A princípio, a inabilidade da legislação caracteriza-se como um complexo dificultador para a resolução desse impasse. Sendo assim, apesar do Artigo 345 do Decreto Lei nº 2.848 de 1940, advertir como crime fazer justiça pelas próprias mãos, essas ações ainda são recorrentes nos estados brasileiros. Destarte, segundo notícia do site G1, em Araraquara (SP), um ajudante geral foi espancado por vizinhos enraivecidos porque seu irmão havia batido na esposa, e mesmo após ter sido reconhecido, continuou a apanhar. Dessa forma, nota-se que a legislação não têm sido suficiente no que se refere a questão dessa justiça social, fazendo com que o problema continue atuando fortemente no contexto atual, enfraquecendo a lei e dificultando a resolução desse impasse.

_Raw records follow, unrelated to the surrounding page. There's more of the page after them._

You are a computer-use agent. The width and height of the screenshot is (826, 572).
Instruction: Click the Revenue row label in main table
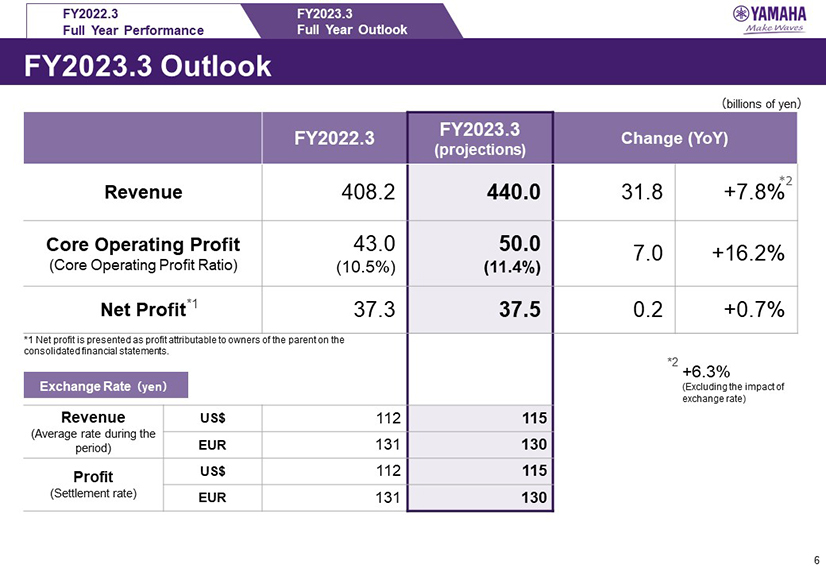coord(144,191)
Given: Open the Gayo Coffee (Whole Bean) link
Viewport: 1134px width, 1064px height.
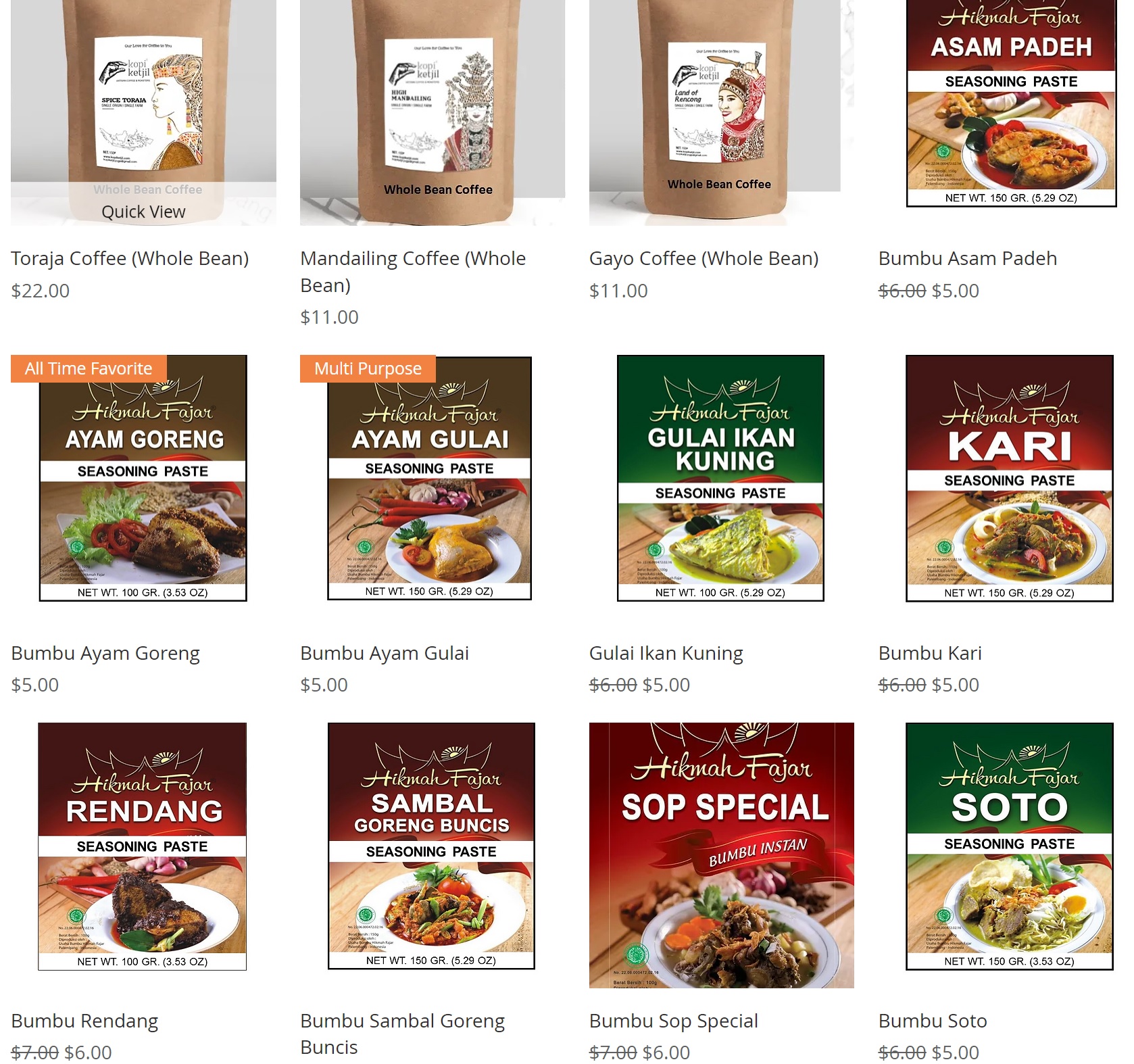Looking at the screenshot, I should 704,258.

Outro ponto relevante nessa temática, é o sentimento de supremacia das pessoas que praticam o ato de justiça sem terem esse poder. Nesse sentindo, a Teoria da Eugenia, cunhada no século XIX e utilizada como base do Nazismo, defende o controle social por meio da seleção de aspectos considerados melhores. De acordo com essa perspectiva, portanto, haveria humanos superiores, a depender de suas características. Assim, a noção eugênica de superioridade no cenário brasileiro, pode ser percebida no uso da próprias mãos para efetuar justiça, — sendo que segundo o Jornal Nexo, nas últimas seis décadas, estima-se que um milhão de pessoas tenham participado de algum caso de linchamento no Brasil, — confirmando então, a sensação de autoridade por esses indivíduos.
Portanto, é nítido que a atividade da justiça com as próprias mãos vai contra a lei e a estabilidade social, além de ser causada pela insuficiência legislativa e pela soberba. Logo, é necessário que o Ministério da Justiça e o Ministério da Saúde, juntos, realizem duplamente ações de punição e de atendimento psicológico aos infratores e às vítimas com profissionais especializados. Ademais, é essencial que o Ministério da Educação em parceria com o poder midiático promovam palestras contra essa justiça social irresponsável, — apresentando a lei que impõe a ação como um crime, — e divulgando nas redes sociais e comerciais televisivos, para um maior alcance de conscientização pública.